• **Problem details**: Output a character-exact copy of the data, images removed.
+ + + +
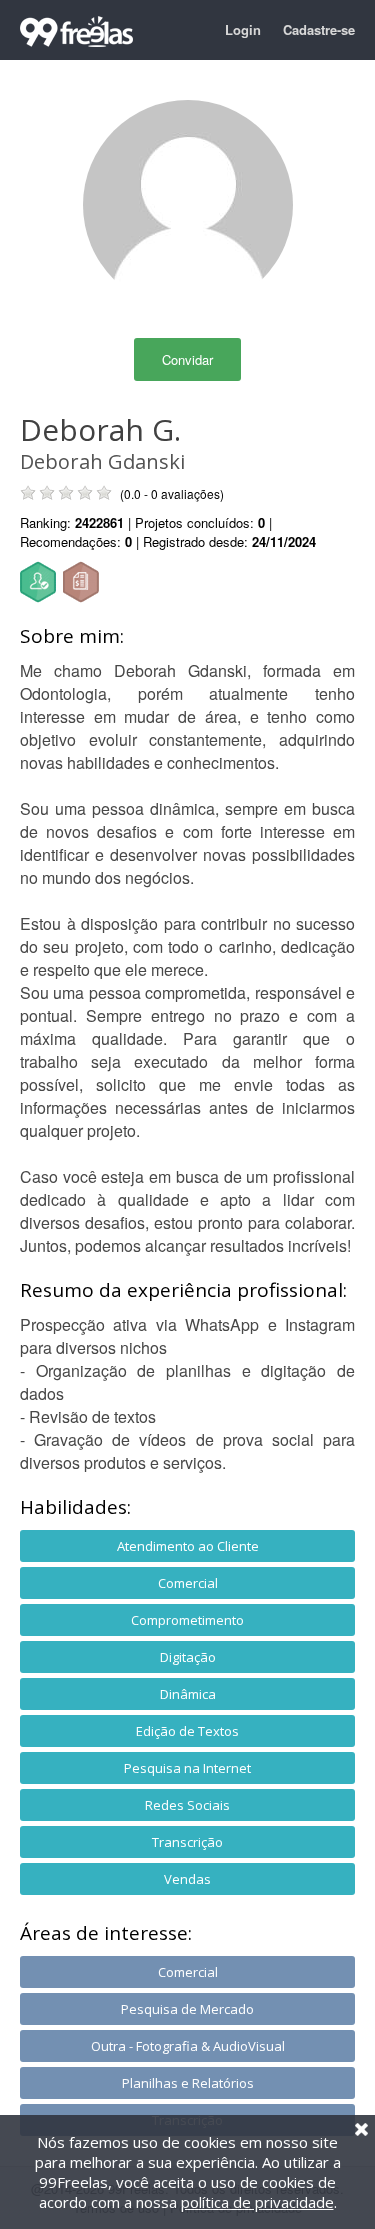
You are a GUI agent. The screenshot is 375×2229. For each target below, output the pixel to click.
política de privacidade (257, 2202)
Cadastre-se (319, 29)
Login (243, 29)
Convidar (187, 359)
+ + + +
• **Result of this exercise**:
You are a GUI agent. The screenshot is 375×2229. For each target below, output the pixel to click.
política de privacidade (257, 2202)
Cadastre-se (319, 29)
Login (243, 29)
Convidar (187, 359)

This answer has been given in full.